Your goal:
What is wanted is an exact copy of the lines from the top of the listing through the line containing "The image size is (1080, 2006).".
● ● ●
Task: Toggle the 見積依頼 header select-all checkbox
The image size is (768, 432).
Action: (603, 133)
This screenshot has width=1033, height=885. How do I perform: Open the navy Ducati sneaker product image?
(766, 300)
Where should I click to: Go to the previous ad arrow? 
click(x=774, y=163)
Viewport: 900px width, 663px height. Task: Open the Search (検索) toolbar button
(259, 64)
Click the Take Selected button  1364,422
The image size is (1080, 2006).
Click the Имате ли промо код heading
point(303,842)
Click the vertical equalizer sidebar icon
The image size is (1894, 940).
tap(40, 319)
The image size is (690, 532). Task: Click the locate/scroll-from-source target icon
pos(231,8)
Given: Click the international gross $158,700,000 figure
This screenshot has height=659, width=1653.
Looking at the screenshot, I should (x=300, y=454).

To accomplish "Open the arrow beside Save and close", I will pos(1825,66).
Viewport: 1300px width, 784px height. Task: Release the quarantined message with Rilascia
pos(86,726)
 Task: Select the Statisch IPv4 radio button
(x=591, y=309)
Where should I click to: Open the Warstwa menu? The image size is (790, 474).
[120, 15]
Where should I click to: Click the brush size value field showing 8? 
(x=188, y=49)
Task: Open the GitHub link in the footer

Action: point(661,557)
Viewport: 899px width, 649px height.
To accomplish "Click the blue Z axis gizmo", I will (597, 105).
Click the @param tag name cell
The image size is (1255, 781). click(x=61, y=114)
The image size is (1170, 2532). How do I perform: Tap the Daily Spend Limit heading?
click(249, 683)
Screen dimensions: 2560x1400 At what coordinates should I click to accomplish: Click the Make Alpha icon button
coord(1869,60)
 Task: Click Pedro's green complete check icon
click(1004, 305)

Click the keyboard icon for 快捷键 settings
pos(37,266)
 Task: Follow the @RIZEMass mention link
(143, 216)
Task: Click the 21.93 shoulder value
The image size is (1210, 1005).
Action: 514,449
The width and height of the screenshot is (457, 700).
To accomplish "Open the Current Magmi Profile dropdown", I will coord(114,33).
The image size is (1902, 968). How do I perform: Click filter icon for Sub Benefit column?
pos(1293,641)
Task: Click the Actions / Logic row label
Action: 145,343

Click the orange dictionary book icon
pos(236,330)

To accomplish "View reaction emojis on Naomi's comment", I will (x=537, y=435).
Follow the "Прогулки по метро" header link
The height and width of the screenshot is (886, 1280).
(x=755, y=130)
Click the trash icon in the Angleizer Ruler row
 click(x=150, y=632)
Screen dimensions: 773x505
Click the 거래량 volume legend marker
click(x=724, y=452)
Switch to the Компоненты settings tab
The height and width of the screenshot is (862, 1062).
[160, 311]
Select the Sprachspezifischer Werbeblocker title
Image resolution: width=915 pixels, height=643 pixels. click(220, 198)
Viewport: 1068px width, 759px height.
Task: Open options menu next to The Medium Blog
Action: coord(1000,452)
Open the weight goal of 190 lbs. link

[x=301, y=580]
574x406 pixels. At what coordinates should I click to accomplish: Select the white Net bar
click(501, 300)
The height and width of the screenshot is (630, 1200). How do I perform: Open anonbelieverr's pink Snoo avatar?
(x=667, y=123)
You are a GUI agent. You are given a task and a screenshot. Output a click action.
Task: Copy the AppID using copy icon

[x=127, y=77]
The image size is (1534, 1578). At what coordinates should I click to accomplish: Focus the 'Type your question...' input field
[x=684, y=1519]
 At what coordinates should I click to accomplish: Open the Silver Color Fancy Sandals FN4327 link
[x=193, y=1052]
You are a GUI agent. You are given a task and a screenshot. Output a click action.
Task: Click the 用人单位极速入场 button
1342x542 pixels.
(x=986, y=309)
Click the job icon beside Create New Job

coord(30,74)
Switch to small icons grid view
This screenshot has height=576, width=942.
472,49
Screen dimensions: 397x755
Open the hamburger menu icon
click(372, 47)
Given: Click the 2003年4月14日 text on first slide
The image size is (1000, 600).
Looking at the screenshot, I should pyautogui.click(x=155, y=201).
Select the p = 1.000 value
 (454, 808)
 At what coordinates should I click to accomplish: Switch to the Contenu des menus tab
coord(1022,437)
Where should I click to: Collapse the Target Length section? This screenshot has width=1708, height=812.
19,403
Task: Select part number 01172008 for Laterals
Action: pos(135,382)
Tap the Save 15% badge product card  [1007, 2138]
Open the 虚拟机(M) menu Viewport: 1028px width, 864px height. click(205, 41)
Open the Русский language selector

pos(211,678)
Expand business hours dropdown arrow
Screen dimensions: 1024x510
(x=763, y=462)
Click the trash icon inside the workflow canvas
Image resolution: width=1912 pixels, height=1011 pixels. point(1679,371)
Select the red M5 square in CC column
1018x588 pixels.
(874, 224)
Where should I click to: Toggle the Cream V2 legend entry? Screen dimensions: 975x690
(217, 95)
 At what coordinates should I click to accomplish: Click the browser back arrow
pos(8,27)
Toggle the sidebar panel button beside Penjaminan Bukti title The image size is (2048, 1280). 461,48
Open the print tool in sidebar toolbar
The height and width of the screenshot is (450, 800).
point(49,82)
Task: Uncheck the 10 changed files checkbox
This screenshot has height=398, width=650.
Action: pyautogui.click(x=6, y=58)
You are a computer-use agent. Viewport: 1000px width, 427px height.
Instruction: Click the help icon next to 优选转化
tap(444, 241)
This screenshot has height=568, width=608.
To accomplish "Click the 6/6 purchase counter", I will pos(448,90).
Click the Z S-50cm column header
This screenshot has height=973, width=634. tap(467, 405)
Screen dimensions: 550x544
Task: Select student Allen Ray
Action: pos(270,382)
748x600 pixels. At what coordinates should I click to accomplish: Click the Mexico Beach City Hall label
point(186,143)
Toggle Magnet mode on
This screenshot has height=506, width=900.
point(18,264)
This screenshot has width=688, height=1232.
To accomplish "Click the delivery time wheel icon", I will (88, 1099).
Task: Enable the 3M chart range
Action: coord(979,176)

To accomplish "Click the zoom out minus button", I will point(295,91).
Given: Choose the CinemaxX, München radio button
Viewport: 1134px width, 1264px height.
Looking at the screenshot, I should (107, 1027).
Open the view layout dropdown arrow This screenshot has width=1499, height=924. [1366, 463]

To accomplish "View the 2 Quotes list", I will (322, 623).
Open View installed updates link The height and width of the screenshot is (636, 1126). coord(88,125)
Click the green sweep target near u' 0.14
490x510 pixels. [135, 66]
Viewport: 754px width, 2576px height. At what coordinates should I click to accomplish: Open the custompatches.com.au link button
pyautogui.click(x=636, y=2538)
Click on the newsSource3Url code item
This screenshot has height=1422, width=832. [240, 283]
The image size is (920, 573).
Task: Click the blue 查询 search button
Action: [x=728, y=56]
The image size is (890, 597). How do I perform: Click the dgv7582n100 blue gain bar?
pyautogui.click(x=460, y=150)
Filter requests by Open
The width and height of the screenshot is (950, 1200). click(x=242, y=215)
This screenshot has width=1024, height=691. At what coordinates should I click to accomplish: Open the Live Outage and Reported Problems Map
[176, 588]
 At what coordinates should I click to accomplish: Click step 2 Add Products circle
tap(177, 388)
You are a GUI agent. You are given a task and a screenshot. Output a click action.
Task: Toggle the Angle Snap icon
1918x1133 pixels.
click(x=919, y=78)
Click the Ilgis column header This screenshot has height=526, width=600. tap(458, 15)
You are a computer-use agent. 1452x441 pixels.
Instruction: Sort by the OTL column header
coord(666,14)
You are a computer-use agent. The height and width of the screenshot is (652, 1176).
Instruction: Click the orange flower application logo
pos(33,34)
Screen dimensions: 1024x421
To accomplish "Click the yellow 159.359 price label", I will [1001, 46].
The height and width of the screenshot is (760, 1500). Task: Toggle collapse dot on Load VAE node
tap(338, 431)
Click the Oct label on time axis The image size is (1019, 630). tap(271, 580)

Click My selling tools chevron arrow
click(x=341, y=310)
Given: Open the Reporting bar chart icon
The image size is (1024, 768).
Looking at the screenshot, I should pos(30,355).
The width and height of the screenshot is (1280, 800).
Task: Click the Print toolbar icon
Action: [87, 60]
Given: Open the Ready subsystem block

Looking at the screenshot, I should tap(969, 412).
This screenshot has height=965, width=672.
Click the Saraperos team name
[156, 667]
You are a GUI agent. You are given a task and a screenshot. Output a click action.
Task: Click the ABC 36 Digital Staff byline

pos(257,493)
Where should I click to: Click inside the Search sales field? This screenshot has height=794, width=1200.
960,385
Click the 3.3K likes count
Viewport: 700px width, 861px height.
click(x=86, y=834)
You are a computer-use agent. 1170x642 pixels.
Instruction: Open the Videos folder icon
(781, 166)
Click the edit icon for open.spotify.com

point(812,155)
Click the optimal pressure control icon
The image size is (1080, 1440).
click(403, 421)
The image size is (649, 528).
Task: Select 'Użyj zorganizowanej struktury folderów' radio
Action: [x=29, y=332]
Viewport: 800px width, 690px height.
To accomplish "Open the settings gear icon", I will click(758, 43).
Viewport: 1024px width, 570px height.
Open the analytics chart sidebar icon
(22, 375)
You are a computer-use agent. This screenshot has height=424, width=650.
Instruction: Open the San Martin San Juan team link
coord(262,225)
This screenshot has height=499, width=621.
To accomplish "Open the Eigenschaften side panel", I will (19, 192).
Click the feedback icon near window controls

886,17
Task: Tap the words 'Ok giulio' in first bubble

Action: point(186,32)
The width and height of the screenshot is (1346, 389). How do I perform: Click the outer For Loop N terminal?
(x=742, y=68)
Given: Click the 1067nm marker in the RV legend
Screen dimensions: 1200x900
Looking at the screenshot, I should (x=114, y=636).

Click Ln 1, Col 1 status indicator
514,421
● ● ●
Problem solution:
Task: Toggle the 見積依頼 header select-all checkbox
The image size is (768, 432).
Action: (603, 133)
This screenshot has width=1033, height=885. How do I perform: Open the navy Ducati sneaker product image?
(766, 300)
Where should I click to: Go to the previous ad arrow? 
click(x=774, y=163)
Viewport: 900px width, 663px height. Task: Open the Search (検索) toolbar button
(259, 64)
Click the Take Selected button  1364,422
The image size is (1080, 2006).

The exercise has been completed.